1. Get the Spark master WebUI URL by running these commands:

  export NODE_PORT=$(kubectl get --namespace kspark -o jsonpath="{.spec.ports[?(@.name=='http')].nodePort}" services sulky-selection-spark-master-svc)
  export NODE_IP=$(kubectl get nodes --namespace kspark -o jsonpath="{.items[0].status.addresses[0].address}")
  echo http://$NODE_IP:$NODE_PORT

2. Submit an application to the cluster:

  To submit an application to the cluster the spark-submit script must be used. That script can be
  obtained at https://github.com/apache/spark/tree/master/bin. Also you can use kubectl run.

  Run the commands below to obtain the master IP and submit your application.

  export EXAMPLE_JAR=$(kubectl exec -ti --namespace kspark sulky-selection-spark-worker-0 -- find examples/jars/ -name 'spark-example*\.jar' | tr -d '\r')

-------------------------

:: Exercise task 1 ::
Summarize the Spark cluster instructions in two sentences.
The Spark cluster instructions and the entries that follow are unrelated material.

-------------------------

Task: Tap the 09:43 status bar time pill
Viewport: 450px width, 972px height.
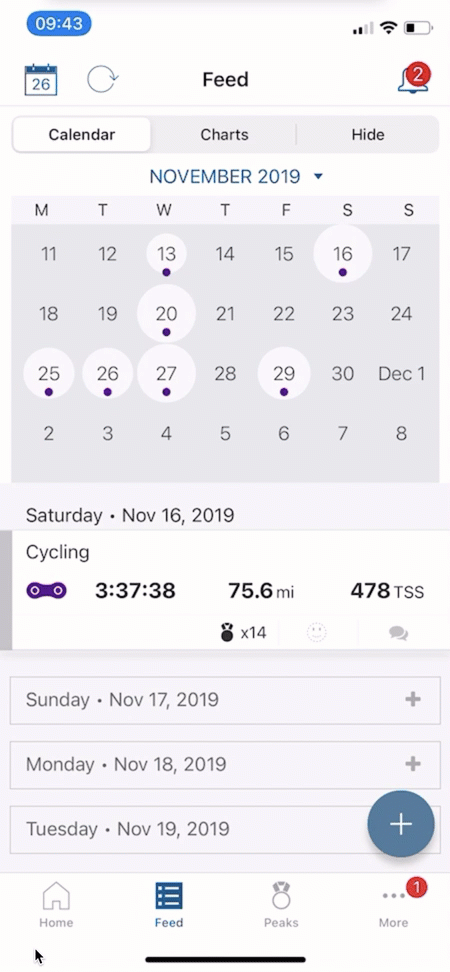Action: 59,24
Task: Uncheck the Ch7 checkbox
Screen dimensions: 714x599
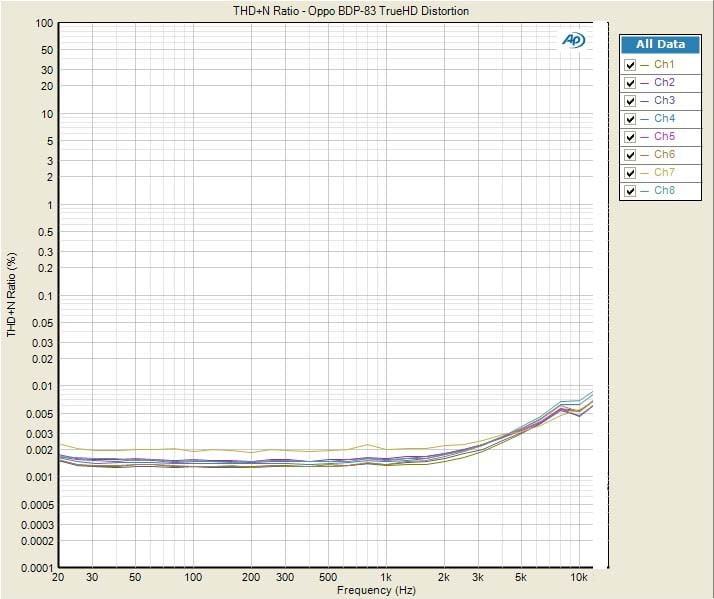Action: pyautogui.click(x=630, y=173)
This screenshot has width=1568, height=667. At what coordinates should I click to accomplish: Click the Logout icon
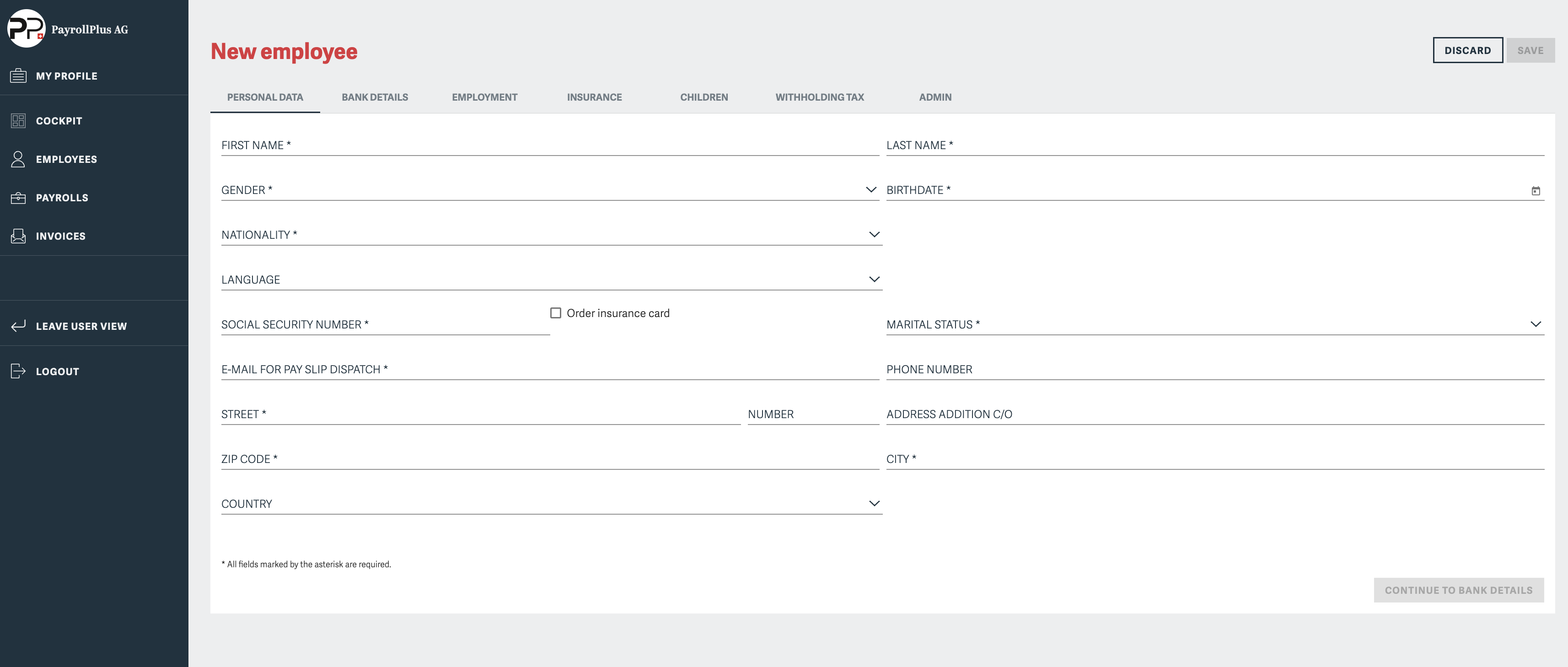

-------------------------

:: Exercise task 2 ::
Set down every entry above word for word, leaving out the pictures.

:: Complete response 1 ::
To get the URL of the Spark master WebUI, the commands export the node port and node IP with kubectl and then echo the address. To submit an application to the cluster, the spark-submit script must be used, which can be obtained from the Spark repository on GitHub, though kubectl run is another option.

:: Complete response 2 ::
Task: Tap the 09:43 status bar time pill
Viewport: 450px width, 972px height.
Action: 59,24
Task: Uncheck the Ch7 checkbox
Screen dimensions: 714x599
Action: pyautogui.click(x=630, y=173)
This screenshot has width=1568, height=667. At what coordinates should I click to accomplish: Click the Logout icon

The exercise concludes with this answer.